Brooke wasn’t sure which of the two men had been proved the bigger fool—Taylor What’s-his-name, who had lost the opportunity to overpay for the case of champagne, or Clarke, who seemed so smugly pleased to have done so—but she knew better than to voice any such thoughts. Clarke had caught Taylor’s eye, and the other man raised his glass with a small smile, as if saluting Clarke’s acumen. Clarke returned the gesture, bowing slightly, and Brooke inwardly flinched. Was she the only one who saw the mockery in Taylor’s eyes?
“Usher!” Clarke’s sudden whisper, spoken over his shoulder, was sharp and piercing. “We’ll have a bottle now.” The usher nodded and disappeared, and Clarke turned to Brooke. “To celebrate,” he said softly. “An important champagne for an important night.”
“Clarke...” She leaned forward, suddenly desperate to straighten things out now, before they went too far. “Clarke, I hope you understand that I just wanted to ask you—”

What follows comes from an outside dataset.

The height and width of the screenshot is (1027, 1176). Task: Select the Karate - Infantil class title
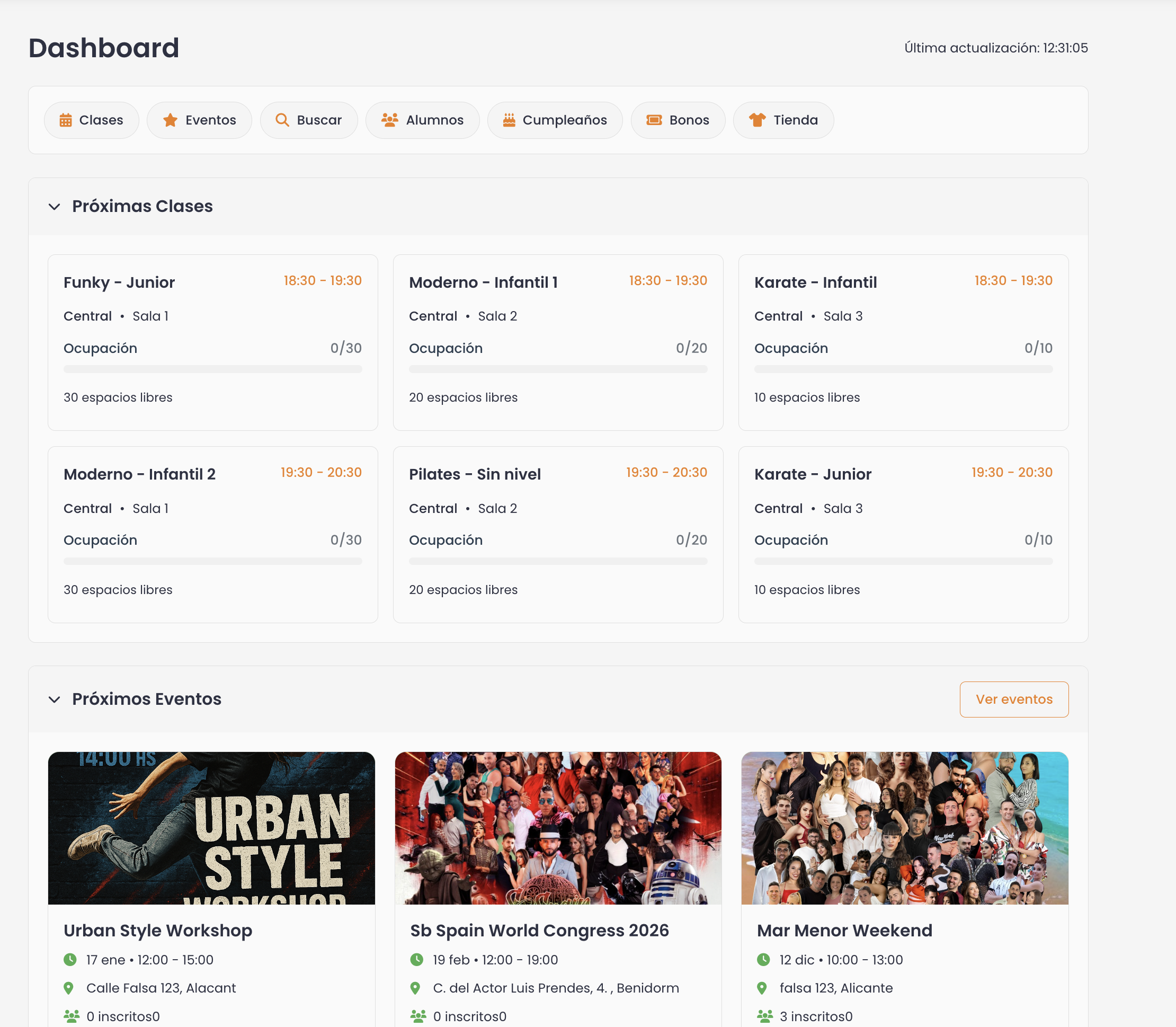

“Shhh...” The emcee had begun hawking a celebrity autograph. Clarke had returned his attention to the stage, though she could tell he was watching Taylor out of the corner of his eye, waiting to see whether the other man desired the item before he bid on it.
Clarke needn’t have bothered. Taylor couldn’t have been more disinterested. His brunette, whose preferred method of communication seemed to be through her fingertips, was talking to him, and their heads were bent together in a heart-shaped shadow. Brooke watched them for a moment, envying the brunette her utter sangfroid.
The woman was quite beautiful, and judging from the understated glamour of her dress, she had no money problems, no sick child at home. No, the brunette had nothing more troubling on her mind than whether she could make Taylor kiss her.
Even that didn’t seem to be much in question. As Brooke watched, too tired to subdue the demon of envy, the man smiled at some soft coquetry the brunette tossed his way. And what a smile... For a space no longer than the pulse of a heartbeat, something intensely female lurched inside Brooke, something warm and electric she hadn’t felt in years—something she certainly hadn’t expected to feel tonight.
The sensation disappeared as quickly as it came, though. Feeling foolish, Brooke averted her eyes and gulped down some of Clarke’s seven-hundred-dollar champagne, which the obedient usher had just poured into her glass.
She drank again, aware of growing slightly tipsy, blessedly numb. How depressing. How desperately depressing. It was proof of how exhausted she really was that, even after a glimpse of that smile, she still wanted more than anything to go home and sleep—alone—for a week.
Was she really a dried-up old woman at only twenty-six? Had the past two years of constant worry—worry about expensive doctors and painful operations and her little boy sobbing in bewildered pain—left her with a heart too withered to enjoy, even for a moment, a handsome man’s beautiful, sexy smile?
Finally, halfway through the second bottle, the auction was over. Though by now she could hardly feel her tongue, could hardly string her words together with anything approaching eloquence or diplomacy, she began trying to explain to Clarke why she had asked to see him.